Informations fournies:
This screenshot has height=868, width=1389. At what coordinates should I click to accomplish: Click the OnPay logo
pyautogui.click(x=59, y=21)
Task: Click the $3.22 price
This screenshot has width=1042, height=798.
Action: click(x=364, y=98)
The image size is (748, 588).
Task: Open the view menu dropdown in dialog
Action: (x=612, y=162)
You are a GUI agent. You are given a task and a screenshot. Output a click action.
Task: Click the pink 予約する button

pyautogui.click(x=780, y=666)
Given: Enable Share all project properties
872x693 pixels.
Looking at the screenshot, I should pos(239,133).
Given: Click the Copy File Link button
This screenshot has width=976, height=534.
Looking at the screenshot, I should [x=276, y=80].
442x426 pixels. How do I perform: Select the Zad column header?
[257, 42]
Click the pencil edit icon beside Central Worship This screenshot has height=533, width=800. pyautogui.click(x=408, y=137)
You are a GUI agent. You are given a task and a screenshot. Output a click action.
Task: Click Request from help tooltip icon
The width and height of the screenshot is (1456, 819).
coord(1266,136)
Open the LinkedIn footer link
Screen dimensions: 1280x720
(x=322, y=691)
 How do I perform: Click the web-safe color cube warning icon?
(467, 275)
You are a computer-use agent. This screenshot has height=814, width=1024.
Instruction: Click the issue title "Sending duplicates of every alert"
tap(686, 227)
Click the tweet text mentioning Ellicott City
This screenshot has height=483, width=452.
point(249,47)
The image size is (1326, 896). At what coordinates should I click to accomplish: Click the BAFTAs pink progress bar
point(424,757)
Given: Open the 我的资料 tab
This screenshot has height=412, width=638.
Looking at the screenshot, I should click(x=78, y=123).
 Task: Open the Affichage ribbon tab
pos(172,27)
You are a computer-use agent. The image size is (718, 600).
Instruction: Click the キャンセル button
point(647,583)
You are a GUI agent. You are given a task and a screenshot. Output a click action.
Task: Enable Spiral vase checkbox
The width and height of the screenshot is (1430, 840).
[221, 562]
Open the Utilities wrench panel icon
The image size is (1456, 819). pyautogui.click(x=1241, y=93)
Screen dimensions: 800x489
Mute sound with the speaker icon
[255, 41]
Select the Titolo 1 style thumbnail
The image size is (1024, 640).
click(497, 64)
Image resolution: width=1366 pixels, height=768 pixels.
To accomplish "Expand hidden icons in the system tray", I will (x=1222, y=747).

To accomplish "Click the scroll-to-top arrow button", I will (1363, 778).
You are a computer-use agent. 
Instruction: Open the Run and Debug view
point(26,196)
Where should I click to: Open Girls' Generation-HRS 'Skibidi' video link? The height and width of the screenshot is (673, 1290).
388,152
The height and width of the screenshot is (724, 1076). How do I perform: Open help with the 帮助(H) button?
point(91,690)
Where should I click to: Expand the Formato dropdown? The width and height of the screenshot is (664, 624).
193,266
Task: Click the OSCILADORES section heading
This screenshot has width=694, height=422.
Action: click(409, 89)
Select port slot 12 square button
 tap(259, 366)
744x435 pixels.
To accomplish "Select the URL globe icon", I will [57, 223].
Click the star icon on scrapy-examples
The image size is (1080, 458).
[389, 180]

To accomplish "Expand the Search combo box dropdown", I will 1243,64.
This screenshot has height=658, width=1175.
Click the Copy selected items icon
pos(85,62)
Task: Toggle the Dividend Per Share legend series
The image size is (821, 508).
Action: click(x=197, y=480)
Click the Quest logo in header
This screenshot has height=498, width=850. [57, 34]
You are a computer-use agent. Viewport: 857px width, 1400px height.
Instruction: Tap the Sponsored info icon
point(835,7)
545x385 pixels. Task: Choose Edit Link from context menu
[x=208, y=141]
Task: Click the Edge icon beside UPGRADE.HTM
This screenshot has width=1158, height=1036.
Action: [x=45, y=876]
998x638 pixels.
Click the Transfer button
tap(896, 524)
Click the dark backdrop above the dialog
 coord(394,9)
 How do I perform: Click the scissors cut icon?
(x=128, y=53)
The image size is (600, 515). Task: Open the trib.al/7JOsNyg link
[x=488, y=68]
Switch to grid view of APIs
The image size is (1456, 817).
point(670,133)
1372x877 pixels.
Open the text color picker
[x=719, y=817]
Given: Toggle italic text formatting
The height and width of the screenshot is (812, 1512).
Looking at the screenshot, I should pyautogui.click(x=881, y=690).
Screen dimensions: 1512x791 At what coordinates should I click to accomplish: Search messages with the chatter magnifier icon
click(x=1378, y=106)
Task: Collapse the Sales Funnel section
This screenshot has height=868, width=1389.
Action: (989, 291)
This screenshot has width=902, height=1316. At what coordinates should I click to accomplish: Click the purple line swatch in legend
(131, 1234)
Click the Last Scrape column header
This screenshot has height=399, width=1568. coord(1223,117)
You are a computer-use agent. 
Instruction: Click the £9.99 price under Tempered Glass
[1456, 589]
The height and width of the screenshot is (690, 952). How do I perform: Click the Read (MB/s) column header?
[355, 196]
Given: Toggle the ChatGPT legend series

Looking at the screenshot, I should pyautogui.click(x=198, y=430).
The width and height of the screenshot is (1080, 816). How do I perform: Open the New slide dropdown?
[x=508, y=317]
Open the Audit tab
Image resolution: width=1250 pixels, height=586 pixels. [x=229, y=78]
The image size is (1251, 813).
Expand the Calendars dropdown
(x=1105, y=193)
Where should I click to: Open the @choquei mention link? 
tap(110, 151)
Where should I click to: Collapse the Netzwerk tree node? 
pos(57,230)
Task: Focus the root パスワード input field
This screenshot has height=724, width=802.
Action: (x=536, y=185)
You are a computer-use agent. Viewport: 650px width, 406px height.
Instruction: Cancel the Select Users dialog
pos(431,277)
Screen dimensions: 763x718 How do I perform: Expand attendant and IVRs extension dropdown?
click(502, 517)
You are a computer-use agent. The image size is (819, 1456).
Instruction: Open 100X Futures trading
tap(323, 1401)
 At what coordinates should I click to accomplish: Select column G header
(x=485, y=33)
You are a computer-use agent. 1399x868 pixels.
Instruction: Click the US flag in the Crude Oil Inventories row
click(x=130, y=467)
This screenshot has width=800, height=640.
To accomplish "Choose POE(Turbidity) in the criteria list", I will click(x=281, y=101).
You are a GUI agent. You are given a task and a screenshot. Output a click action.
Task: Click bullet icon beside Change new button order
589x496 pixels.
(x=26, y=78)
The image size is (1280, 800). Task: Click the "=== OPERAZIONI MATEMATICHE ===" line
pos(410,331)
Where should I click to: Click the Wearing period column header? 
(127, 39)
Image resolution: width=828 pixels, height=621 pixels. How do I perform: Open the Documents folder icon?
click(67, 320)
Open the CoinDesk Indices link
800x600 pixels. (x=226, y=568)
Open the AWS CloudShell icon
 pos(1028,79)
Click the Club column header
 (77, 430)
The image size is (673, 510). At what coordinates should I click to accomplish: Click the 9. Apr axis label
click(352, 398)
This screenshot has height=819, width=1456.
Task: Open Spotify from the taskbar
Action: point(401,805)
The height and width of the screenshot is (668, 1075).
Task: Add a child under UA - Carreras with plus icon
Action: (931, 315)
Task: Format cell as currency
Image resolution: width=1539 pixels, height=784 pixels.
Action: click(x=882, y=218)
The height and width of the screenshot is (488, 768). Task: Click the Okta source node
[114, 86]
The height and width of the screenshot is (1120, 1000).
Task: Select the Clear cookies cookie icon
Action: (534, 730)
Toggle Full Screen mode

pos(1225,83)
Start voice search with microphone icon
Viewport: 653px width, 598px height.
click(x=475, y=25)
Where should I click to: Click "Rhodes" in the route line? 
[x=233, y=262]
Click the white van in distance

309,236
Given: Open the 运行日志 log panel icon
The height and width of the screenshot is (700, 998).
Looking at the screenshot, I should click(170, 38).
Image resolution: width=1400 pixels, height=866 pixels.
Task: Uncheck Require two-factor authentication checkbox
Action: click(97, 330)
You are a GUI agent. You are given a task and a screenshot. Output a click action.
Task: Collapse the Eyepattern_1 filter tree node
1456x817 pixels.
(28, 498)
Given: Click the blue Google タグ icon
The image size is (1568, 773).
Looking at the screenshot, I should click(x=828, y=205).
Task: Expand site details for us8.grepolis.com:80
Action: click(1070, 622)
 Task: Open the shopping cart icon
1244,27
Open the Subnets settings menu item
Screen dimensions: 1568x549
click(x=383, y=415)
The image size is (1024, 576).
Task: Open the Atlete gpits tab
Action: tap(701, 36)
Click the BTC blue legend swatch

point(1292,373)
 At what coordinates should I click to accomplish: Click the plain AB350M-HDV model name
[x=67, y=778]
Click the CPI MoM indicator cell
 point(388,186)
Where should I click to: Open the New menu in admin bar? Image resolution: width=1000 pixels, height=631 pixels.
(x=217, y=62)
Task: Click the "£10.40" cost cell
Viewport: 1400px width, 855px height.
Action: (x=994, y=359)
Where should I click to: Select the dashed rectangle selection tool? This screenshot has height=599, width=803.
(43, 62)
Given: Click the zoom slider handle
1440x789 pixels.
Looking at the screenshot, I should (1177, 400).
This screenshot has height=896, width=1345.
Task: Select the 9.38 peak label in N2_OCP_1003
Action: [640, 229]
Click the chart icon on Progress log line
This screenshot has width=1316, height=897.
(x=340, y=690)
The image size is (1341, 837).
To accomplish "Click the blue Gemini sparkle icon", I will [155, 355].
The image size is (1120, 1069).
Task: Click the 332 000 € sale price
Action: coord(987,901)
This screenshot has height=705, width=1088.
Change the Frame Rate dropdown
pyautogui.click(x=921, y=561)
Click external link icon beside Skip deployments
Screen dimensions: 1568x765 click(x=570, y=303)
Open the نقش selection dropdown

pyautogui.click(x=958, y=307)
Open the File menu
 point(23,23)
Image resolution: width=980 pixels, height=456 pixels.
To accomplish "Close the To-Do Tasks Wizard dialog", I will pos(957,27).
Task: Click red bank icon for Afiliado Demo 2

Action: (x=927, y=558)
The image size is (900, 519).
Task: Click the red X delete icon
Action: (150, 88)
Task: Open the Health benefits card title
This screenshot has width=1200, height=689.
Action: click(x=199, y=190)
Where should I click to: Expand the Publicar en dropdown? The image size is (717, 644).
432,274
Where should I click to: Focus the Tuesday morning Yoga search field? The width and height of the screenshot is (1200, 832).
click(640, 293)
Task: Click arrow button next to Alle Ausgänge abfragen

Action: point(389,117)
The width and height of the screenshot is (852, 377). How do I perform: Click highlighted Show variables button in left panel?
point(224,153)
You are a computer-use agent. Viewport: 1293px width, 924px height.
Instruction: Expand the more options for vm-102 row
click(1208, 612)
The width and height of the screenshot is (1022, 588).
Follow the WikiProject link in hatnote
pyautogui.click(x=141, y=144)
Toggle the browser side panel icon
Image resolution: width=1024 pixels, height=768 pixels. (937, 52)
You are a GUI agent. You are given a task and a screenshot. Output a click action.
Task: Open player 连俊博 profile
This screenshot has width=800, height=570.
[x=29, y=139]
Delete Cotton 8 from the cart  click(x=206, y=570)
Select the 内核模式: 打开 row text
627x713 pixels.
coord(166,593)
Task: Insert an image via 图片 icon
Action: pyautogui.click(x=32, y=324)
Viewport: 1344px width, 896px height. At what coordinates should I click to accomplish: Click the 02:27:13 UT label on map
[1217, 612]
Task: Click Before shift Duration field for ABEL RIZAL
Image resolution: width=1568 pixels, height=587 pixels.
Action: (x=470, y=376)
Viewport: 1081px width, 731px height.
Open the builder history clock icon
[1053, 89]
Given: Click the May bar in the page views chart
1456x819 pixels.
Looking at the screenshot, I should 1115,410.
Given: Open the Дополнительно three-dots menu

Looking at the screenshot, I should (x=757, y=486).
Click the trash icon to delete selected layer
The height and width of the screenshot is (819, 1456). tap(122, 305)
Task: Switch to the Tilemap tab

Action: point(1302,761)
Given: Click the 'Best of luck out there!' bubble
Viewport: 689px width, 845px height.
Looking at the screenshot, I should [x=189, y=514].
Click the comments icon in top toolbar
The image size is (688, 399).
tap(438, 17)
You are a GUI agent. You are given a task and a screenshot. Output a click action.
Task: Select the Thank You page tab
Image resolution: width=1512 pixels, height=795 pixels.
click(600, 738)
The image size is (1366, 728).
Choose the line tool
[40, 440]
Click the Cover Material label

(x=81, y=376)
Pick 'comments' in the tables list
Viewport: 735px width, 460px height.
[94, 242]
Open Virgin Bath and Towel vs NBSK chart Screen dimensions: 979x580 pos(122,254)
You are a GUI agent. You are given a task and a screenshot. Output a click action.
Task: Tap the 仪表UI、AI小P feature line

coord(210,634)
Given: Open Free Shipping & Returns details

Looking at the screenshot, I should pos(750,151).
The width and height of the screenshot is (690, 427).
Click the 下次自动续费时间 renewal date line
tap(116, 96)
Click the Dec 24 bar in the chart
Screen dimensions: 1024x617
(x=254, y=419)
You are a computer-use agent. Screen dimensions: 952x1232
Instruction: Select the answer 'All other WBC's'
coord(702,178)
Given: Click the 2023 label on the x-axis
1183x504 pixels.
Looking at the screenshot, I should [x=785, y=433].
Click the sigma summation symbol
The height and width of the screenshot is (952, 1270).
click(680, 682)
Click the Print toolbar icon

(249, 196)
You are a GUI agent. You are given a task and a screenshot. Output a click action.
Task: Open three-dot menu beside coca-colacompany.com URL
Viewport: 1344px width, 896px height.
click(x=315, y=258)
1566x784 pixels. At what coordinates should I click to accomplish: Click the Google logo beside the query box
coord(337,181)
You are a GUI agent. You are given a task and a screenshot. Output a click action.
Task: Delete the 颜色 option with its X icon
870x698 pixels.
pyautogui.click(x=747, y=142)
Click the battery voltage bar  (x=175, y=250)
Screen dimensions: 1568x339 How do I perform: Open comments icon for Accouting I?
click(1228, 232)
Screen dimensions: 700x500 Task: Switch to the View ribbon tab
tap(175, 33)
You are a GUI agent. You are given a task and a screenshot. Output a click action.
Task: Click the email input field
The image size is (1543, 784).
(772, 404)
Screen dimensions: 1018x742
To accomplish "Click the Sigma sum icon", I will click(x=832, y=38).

À faire:
Réécrivez les lignes à partir de celle qui contient « Task: Open the Health benefits card title » jusqu'à celle qui contient « [x=29, y=139] », toutes deux incluses, en substituant « image » à « screenshot ». Ne modifiez rien d'autre.

Réponse finale:
Task: Open the Health benefits card title
This image has width=1200, height=689.
Action: click(x=199, y=190)
Where should I click to: Expand the Publicar en dropdown? The image size is (717, 644).
432,274
Where should I click to: Focus the Tuesday morning Yoga search field? The width and height of the image is (1200, 832).
click(640, 293)
Task: Click arrow button next to Alle Ausgänge abfragen

Action: point(389,117)
The width and height of the image is (852, 377). How do I perform: Click highlighted Show variables button in left panel?
point(224,153)
You are a computer-use agent. Viewport: 1293px width, 924px height.
Instruction: Expand the more options for vm-102 row
click(1208, 612)
The width and height of the image is (1022, 588).
Follow the WikiProject link in hatnote
pyautogui.click(x=141, y=144)
Toggle the browser side panel icon
Image resolution: width=1024 pixels, height=768 pixels. (937, 52)
You are a GUI agent. You are given a task and a image. Output a click action.
Task: Open player 连俊博 profile
This image has width=800, height=570.
[x=29, y=139]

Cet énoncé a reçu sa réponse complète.